SÖYLEŞİ (YENİ ULUS)

S
“Türkiye laik değildir”
Murat KANTEKİN / YENİ ULUS GAZETESİ – İhsan Eliaçık. Bambaşka bir ilahiyatçı profili. AKP döneminde birçok kişi iktidara yaklaşırken o, iktidarın nimetlerini reddedip bambaşka bir yol çizmiş ve peşinden kitlelerin gelmesini sağlamış bir din araştırmacısı, yazar ve düşünür.

İhsan Eliaçık, AKP’nin din anlayışından Türkiye’nin laiklikle imtihanına, İslam’ın özünden koparılmasından toplumsal duruşa kadar birçok konuda sorularımıza doyurucu yanıtlar verdi. Konuşurken bizim fazlasıyla keyif aldığımız bir söyleşi oldu. Eliaçık, siyasal İslamdan farkını birkez daha ortaya koydu ve “Devlet dindar nesil yetiştiremez. Türkiye laik değildir” dedi

“Müslüman Anti Kapitalist olmalıdır”

▬▬▬▬▬▬▬▬▬▬

* _Kısa alıştırma a_:
Lütfen girdilerde "Task: Open the Glitter Hearts cover image" içeren satırla başlayıp "click(114, 96)" içeren satırla biten bölümü, "Screen dimensions" yerine "Display size" koyarak yeniden yazın. Geri kalan her şey olduğu gibi kalsın.
Söyleşi metni ile girdiler birbirinden ayrı malzemelerdir.

(Arayüz öğesi kayıtları)
▬▬▬▬▬▬▬▬▬▬

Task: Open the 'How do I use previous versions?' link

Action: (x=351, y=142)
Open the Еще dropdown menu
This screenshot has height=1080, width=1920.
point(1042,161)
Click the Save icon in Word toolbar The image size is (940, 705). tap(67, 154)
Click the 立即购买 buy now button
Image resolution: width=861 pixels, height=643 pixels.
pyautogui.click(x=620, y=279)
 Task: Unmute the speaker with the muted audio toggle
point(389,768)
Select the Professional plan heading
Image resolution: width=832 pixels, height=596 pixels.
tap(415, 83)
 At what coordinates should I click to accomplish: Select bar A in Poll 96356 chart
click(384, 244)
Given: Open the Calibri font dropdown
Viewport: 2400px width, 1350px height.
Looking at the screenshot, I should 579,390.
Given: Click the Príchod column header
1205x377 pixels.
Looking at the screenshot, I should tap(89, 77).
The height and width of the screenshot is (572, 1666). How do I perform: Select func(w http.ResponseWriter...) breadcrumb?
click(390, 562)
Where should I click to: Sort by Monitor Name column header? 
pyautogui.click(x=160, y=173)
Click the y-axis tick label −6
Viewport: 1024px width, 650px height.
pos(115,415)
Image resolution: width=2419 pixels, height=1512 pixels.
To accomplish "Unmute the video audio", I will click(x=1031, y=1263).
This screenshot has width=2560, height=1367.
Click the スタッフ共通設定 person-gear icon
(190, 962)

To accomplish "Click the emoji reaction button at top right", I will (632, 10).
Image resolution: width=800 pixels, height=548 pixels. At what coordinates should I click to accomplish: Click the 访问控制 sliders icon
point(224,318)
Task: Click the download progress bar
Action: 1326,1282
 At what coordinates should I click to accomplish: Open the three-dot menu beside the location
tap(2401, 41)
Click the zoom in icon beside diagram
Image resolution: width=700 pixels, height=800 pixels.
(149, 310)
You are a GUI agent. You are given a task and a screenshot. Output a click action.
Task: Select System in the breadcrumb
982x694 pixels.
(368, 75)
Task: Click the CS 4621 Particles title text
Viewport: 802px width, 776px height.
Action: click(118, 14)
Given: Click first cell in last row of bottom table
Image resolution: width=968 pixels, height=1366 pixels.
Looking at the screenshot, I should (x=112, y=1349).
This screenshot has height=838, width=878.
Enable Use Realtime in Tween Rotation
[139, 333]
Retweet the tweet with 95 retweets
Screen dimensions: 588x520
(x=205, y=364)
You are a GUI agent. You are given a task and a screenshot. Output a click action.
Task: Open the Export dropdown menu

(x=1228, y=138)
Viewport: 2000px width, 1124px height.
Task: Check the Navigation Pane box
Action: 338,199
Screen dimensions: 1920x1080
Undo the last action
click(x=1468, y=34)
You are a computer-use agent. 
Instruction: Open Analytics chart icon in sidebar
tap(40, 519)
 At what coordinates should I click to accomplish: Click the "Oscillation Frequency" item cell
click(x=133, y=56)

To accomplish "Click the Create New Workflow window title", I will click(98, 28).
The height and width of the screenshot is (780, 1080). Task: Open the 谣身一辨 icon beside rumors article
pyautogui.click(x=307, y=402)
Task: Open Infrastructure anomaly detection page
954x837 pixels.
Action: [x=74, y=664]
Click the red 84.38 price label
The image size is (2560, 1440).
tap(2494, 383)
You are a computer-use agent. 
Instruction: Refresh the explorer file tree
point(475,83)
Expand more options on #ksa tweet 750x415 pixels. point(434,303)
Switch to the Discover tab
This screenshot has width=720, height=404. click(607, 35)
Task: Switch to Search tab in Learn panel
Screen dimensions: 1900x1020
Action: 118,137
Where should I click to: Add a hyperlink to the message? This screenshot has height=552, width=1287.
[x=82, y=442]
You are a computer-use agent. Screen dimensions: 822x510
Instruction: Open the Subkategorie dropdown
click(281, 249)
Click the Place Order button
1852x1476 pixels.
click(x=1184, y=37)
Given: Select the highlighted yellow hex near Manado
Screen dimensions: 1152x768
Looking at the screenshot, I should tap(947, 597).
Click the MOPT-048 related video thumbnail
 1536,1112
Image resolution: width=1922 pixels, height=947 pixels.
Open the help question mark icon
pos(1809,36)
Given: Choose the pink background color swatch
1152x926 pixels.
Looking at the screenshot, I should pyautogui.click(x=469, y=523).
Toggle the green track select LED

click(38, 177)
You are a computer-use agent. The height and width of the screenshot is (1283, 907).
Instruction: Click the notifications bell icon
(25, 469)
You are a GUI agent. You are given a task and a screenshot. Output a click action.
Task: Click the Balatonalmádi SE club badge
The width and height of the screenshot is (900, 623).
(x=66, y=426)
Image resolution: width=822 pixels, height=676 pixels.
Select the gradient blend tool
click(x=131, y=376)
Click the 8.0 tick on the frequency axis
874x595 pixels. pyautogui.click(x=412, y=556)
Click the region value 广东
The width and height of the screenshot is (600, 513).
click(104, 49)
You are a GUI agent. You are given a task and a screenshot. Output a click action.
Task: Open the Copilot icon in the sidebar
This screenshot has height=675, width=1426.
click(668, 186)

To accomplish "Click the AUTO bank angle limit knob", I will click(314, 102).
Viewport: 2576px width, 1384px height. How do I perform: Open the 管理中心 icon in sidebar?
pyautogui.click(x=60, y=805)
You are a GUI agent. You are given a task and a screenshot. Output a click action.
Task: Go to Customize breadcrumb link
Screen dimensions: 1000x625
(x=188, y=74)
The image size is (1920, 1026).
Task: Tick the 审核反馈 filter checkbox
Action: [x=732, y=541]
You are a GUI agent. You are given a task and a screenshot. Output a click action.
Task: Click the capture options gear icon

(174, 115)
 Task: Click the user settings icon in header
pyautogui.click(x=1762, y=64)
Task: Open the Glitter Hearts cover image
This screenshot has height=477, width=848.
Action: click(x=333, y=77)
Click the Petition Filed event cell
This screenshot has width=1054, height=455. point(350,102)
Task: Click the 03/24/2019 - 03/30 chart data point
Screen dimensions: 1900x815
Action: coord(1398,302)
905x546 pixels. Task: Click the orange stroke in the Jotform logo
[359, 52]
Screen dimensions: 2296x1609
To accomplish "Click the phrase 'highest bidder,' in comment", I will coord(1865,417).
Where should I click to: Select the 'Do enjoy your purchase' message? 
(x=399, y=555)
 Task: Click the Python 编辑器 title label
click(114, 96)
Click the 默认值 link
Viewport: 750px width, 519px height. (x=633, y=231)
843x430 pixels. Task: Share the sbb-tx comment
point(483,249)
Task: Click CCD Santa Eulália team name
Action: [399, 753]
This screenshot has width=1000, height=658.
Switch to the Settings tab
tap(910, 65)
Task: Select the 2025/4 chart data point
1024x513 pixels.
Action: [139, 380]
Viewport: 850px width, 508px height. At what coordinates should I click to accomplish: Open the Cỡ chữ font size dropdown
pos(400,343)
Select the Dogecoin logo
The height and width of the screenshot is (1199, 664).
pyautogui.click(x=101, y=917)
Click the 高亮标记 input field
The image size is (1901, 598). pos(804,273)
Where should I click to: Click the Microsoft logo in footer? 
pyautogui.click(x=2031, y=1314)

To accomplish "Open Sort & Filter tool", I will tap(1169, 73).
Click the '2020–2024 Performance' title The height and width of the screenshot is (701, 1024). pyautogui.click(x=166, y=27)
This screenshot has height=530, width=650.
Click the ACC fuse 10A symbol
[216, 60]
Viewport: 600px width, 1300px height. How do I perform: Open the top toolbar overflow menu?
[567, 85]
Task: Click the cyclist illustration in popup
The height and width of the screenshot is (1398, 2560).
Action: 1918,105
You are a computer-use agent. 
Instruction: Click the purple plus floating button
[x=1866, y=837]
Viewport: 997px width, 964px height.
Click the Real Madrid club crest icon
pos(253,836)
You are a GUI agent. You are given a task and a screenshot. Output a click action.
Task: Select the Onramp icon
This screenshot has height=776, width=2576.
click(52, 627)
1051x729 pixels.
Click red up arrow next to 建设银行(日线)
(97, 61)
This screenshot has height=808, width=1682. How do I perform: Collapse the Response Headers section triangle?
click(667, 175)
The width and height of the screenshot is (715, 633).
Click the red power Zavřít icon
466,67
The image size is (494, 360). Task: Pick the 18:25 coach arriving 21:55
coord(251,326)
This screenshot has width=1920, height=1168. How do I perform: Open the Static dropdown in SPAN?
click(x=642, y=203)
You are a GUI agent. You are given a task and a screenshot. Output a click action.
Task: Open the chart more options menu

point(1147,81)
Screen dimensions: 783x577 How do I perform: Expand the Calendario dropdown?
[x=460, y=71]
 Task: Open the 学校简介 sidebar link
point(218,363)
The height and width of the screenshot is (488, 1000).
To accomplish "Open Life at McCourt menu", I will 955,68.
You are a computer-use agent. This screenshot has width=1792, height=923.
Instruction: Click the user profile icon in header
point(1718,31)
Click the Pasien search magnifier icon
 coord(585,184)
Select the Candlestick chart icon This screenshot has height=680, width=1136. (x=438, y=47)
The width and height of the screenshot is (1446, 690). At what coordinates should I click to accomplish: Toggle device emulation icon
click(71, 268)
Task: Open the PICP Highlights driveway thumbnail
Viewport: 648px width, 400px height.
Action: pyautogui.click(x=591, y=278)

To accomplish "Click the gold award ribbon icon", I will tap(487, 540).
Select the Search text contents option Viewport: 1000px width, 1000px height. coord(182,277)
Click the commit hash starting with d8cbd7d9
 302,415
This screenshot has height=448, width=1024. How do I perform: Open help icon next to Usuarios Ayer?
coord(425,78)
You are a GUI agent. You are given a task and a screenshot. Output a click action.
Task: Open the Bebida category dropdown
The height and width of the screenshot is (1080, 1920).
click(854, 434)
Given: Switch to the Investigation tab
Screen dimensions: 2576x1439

▬▬▬▬▬▬▬▬▬▬

* _Kısa alıştırma b_:
Söyleşi metnine göre Eliaçık, devletin neyi yetiştiremeyeceğini söylüyor?

* _Çıktı a_:
Task: Open the Glitter Hearts cover image
This screenshot has height=477, width=848.
Action: click(x=333, y=77)
Click the Petition Filed event cell
This screenshot has width=1054, height=455. point(350,102)
Task: Click the 03/24/2019 - 03/30 chart data point
Display size: 1900x815
Action: coord(1398,302)
905x546 pixels. Task: Click the orange stroke in the Jotform logo
[359, 52]
Display size: 2296x1609
To accomplish "Click the phrase 'highest bidder,' in comment", I will coord(1865,417).
Where should I click to: Select the 'Do enjoy your purchase' message? 
(x=399, y=555)
 Task: Click the Python 编辑器 title label
click(114, 96)

* _Çıktı b_:
Dindar nesil.